- EXERCISE DIRECTIONS -
Please convert each line of the material below into a JSON list of strings, one string per line, leaving out blank lines.

- GIVEN INFORMATION -
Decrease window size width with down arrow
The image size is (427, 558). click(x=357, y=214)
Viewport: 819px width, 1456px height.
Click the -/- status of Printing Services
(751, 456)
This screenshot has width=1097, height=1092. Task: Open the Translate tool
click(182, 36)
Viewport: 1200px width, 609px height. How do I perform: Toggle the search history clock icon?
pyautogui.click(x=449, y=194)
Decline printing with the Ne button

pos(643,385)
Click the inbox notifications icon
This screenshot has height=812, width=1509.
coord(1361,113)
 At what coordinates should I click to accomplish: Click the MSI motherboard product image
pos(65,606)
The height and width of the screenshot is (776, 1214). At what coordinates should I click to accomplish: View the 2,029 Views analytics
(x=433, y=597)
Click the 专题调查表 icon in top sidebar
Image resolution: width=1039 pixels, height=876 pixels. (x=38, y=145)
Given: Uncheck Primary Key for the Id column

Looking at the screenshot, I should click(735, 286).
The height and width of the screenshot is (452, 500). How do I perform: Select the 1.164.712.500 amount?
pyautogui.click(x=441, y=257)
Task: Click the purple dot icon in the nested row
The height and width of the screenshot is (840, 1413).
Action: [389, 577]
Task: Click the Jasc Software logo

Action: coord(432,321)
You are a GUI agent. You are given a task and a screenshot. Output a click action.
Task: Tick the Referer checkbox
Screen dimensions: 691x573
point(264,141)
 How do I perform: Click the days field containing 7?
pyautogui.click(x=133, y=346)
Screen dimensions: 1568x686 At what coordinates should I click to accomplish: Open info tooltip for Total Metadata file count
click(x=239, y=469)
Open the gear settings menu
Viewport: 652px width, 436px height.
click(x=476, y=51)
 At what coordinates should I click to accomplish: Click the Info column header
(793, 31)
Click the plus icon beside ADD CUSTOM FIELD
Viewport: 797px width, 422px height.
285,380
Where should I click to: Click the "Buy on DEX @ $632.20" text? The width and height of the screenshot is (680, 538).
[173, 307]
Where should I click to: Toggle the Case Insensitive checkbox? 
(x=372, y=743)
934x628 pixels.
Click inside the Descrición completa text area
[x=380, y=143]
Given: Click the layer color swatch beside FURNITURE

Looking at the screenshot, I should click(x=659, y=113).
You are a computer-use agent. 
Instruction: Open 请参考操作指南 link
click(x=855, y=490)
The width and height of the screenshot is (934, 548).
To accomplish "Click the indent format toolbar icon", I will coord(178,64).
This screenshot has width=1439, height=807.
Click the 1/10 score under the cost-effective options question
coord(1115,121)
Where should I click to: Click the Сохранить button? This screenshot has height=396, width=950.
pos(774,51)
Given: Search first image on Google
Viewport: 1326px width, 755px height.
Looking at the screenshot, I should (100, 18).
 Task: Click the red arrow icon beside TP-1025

- EXPECTED ANSWER -
[
  "Decrease window size width with down arrow",
  "The image size is (427, 558). click(x=357, y=214)",
  "Viewport: 819px width, 1456px height.",
  "Click the -/- status of Printing Services",
  "(751, 456)",
  "This screenshot has width=1097, height=1092. Task: Open the Translate tool",
  "click(182, 36)",
  "Viewport: 1200px width, 609px height. How do I perform: Toggle the search history clock icon?",
  "pyautogui.click(x=449, y=194)",
  "Decline printing with the Ne button",
  "pos(643,385)",
  "Click the inbox notifications icon",
  "This screenshot has height=812, width=1509.",
  "coord(1361,113)",
  " At what coordinates should I click to accomplish: Click the MSI motherboard product image",
  "pos(65,606)",
  "The height and width of the screenshot is (776, 1214). At what coordinates should I click to accomplish: View the 2,029 Views analytics",
  "(x=433, y=597)",
  "Click the 专题调查表 icon in top sidebar",
  "Image resolution: width=1039 pixels, height=876 pixels. (x=38, y=145)",
  "Given: Uncheck Primary Key for the Id column",
  "Looking at the screenshot, I should click(735, 286).",
  "The height and width of the screenshot is (452, 500). How do I perform: Select the 1.164.712.500 amount?",
  "pyautogui.click(x=441, y=257)",
  "Task: Click the purple dot icon in the nested row",
  "The height and width of the screenshot is (840, 1413).",
  "Action: [389, 577]",
  "Task: Click the Jasc Software logo",
  "Action: coord(432,321)",
  "You are a GUI agent. You are given a task and a screenshot. Output a click action.",
  "Task: Tick the Referer checkbox",
  "Screen dimensions: 691x573",
  "point(264,141)",
  " How do I perform: Click the days field containing 7?",
  "pyautogui.click(x=133, y=346)",
  "Screen dimensions: 1568x686 At what coordinates should I click to accomplish: Open info tooltip for Total Metadata file count",
  "click(x=239, y=469)",
  "Open the gear settings menu",
  "Viewport: 652px width, 436px height.",
  "click(x=476, y=51)",
  " At what coordinates should I click to accomplish: Click the Info column header",
  "(793, 31)",
  "Click the plus icon beside ADD CUSTOM FIELD",
  "Viewport: 797px width, 422px height.",
  "285,380",
  "Where should I click to: Click the \"Buy on DEX @ $632.20\" text? The width and height of the screenshot is (680, 538).",
  "[173, 307]",
  "Where should I click to: Toggle the Case Insensitive checkbox? ",
  "(x=372, y=743)",
  "934x628 pixels.",
  "Click inside the Descrición completa text area",
  "[x=380, y=143]",
  "Given: Click the layer color swatch beside FURNITURE",
  "Looking at the screenshot, I should click(x=659, y=113).",
  "You are a computer-use agent. ",
  "Instruction: Open 请参考操作指南 link",
  "click(x=855, y=490)",
  "The width and height of the screenshot is (934, 548).",
  "To accomplish \"Click the indent format toolbar icon\", I will coord(178,64).",
  "This screenshot has width=1439, height=807.",
  "Click the 1/10 score under the cost-effective options question",
  "coord(1115,121)",
  "Where should I click to: Click the Сохранить button? This screenshot has height=396, width=950.",
  "pos(774,51)",
  "Given: Search first image on Google",
  "Viewport: 1326px width, 755px height.",
  "Looking at the screenshot, I should (100, 18).",
  " Task: Click the red arrow icon beside TP-1025"
]